Don’t read too much into Autodesk’s belief in the enforceability of click-through agreements based on this incident. I knew the guy who downloaded the files, and knew that he didn’t have the authority to bind Autodesk to an ODA membership agreement (it would have taken at least a VP to do that.)

This is interesting for more than just the amusement factor; it raises a serious point about the enforceability of click-through agreements. In this case it was a web-based membership agreement, but I’m more interested in software license agreements.

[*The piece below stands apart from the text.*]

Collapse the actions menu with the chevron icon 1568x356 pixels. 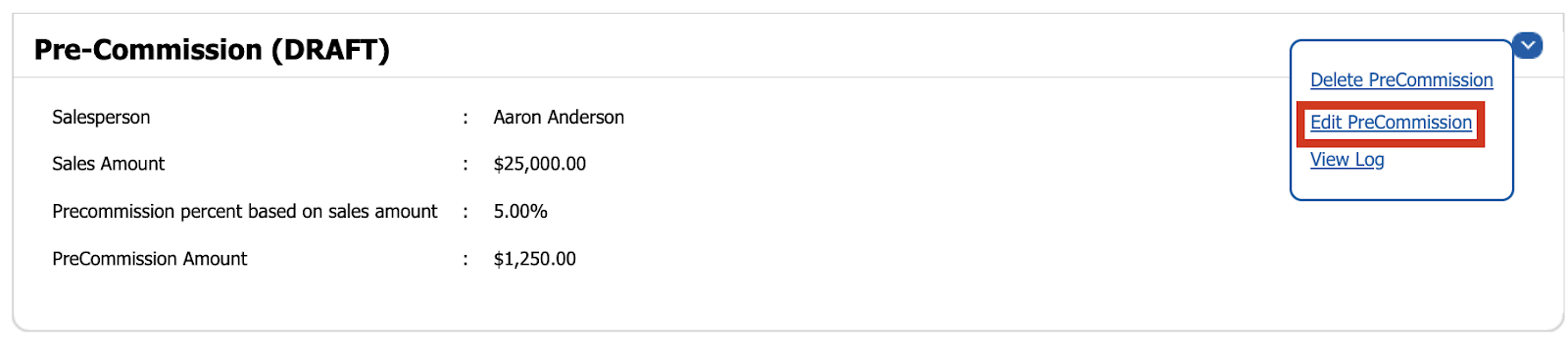(x=1527, y=45)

In most cases, the person doing a software installation is unlikely to be a Vice President or higher. It’s quite possible that the installer doesn’t even work directly for the company that is supposedly agreeing to whatever terms may be hidden behind the “I Agree” button. In fact, that’s the situation I’m regularly faced with when I install software for a client. The client certainly doesn’t view the “agreement” and may not even know that it exists. The client hasn’t authorised me to negotiate a contract with anyone, only to get some software working. There’s no “meeting of the minds”. The software vendor may think that the client is bound up tight by the terms of the EULA; the client hasn’t agreed to anything and either doesn’t know the EULA exists or doesn’t consider it to have any validity.

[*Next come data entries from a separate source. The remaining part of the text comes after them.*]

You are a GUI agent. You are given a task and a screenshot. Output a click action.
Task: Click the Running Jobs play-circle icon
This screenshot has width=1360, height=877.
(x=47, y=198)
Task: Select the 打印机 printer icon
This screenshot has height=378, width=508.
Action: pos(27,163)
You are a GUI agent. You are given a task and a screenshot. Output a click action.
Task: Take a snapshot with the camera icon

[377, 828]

Does it matter? Maybe not. It only really matters when one party or the other doesn’t do the right thing. Fortunately, I have honest clients and I’m confident that they will act in an ethical way on an ongoing basis. But will the software vendors do likewise? I don’t know.

Evan Yares, ODA, Autodesk and click-through agreements

I’ve always found it entertaining when the lawyers of CAD companies do their best to make their clients look like total jerks. The opening shots as presented by Evan Yares in his proposed ODA class-action lawsuit indicate that there is another rich source of recreational reading on its way. I’m sure it’s no fun for the lawyer-paying people involved, though.

You would think that Autodesk would be rubbing its corporate hands together at the prospect of the ODA being distracted like this. Or maybe not, if the bunfight throws up more little gems like this:

Autodesk had at least once gone to the ODA website, agreed to the click-through membership agreement, received their access password via email, downloaded each and every library on the ODA’s website, then denied they did it. (The ensuing conversation about this, between the ODA and Autodesk, was pretty interesting, to say the least.)

If that’s true (and I would welcome evidence from either party) it certainly puts an interesting slant on what Autodesk thinks about the enforceability of click-through agreements.

On a related subject, see the polls on the right. There has been one running for a while about whether you even read such “agreements”, and I’ve added two more. They ask if you feel morally and legally bound by the terms that lie under that “let me get on with the installation” button.